(Work item) Verbatim output required. Print the data in full.

(Records excerpted from a collection)
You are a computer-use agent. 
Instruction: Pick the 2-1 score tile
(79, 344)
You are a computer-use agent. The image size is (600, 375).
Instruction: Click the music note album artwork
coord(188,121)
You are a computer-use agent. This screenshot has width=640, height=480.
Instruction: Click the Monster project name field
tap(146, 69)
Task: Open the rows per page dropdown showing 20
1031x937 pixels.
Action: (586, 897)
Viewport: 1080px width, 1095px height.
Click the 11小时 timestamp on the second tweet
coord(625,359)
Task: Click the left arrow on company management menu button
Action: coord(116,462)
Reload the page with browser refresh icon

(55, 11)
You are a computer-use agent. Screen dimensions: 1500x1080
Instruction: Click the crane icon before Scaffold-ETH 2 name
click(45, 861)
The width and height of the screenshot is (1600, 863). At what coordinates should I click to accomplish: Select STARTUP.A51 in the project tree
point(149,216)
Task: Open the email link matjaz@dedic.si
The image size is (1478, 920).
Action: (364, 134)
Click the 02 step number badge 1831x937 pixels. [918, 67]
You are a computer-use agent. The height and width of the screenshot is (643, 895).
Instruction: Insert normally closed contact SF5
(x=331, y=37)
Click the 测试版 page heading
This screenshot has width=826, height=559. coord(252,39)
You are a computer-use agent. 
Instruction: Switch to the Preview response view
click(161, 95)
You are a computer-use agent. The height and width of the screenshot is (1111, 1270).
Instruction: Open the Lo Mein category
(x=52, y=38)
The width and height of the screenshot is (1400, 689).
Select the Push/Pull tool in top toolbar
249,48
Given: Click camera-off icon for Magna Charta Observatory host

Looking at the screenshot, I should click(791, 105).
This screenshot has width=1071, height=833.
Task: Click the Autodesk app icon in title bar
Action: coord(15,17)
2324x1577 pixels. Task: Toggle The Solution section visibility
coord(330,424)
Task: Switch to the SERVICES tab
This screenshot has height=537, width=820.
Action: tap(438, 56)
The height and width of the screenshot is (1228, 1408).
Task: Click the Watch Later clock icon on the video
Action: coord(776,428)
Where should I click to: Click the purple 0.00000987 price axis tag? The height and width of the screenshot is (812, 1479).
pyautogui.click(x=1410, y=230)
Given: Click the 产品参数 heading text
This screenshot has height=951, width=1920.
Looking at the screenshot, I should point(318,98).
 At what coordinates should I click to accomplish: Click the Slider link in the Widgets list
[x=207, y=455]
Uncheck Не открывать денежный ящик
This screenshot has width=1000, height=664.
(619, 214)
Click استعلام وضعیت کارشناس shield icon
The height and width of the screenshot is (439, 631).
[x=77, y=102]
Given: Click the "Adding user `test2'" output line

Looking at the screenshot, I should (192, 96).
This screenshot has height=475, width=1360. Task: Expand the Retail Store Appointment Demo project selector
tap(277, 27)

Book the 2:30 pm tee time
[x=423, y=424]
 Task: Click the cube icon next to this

(Finished exercise)
You are a computer-use agent. 
Instruction: Pick the 2-1 score tile
(79, 344)
You are a computer-use agent. The image size is (600, 375).
Instruction: Click the music note album artwork
coord(188,121)
You are a computer-use agent. This screenshot has width=640, height=480.
Instruction: Click the Monster project name field
tap(146, 69)
Task: Open the rows per page dropdown showing 20
1031x937 pixels.
Action: (586, 897)
Viewport: 1080px width, 1095px height.
Click the 11小时 timestamp on the second tweet
coord(625,359)
Task: Click the left arrow on company management menu button
Action: coord(116,462)
Reload the page with browser refresh icon

(55, 11)
You are a computer-use agent. Screen dimensions: 1500x1080
Instruction: Click the crane icon before Scaffold-ETH 2 name
click(45, 861)
The width and height of the screenshot is (1600, 863). At what coordinates should I click to accomplish: Select STARTUP.A51 in the project tree
point(149,216)
Task: Open the email link matjaz@dedic.si
The image size is (1478, 920).
Action: (364, 134)
Click the 02 step number badge 1831x937 pixels. [918, 67]
You are a computer-use agent. The height and width of the screenshot is (643, 895).
Instruction: Insert normally closed contact SF5
(x=331, y=37)
Click the 测试版 page heading
This screenshot has width=826, height=559. coord(252,39)
You are a computer-use agent. 
Instruction: Switch to the Preview response view
click(161, 95)
You are a computer-use agent. The height and width of the screenshot is (1111, 1270).
Instruction: Open the Lo Mein category
(x=52, y=38)
The width and height of the screenshot is (1400, 689).
Select the Push/Pull tool in top toolbar
249,48
Given: Click camera-off icon for Magna Charta Observatory host

Looking at the screenshot, I should click(791, 105).
This screenshot has width=1071, height=833.
Task: Click the Autodesk app icon in title bar
Action: coord(15,17)
2324x1577 pixels. Task: Toggle The Solution section visibility
coord(330,424)
Task: Switch to the SERVICES tab
This screenshot has height=537, width=820.
Action: tap(438, 56)
The height and width of the screenshot is (1228, 1408).
Task: Click the Watch Later clock icon on the video
Action: coord(776,428)
Where should I click to: Click the purple 0.00000987 price axis tag? The height and width of the screenshot is (812, 1479).
pyautogui.click(x=1410, y=230)
Given: Click the 产品参数 heading text
This screenshot has height=951, width=1920.
Looking at the screenshot, I should point(318,98).
 At what coordinates should I click to accomplish: Click the Slider link in the Widgets list
[x=207, y=455]
Uncheck Не открывать денежный ящик
This screenshot has width=1000, height=664.
(619, 214)
Click استعلام وضعیت کارشناس shield icon
The height and width of the screenshot is (439, 631).
[x=77, y=102]
Given: Click the "Adding user `test2'" output line

Looking at the screenshot, I should (192, 96).
This screenshot has height=475, width=1360. Task: Expand the Retail Store Appointment Demo project selector
tap(277, 27)

Book the 2:30 pm tee time
[x=423, y=424]
 Task: Click the cube icon next to this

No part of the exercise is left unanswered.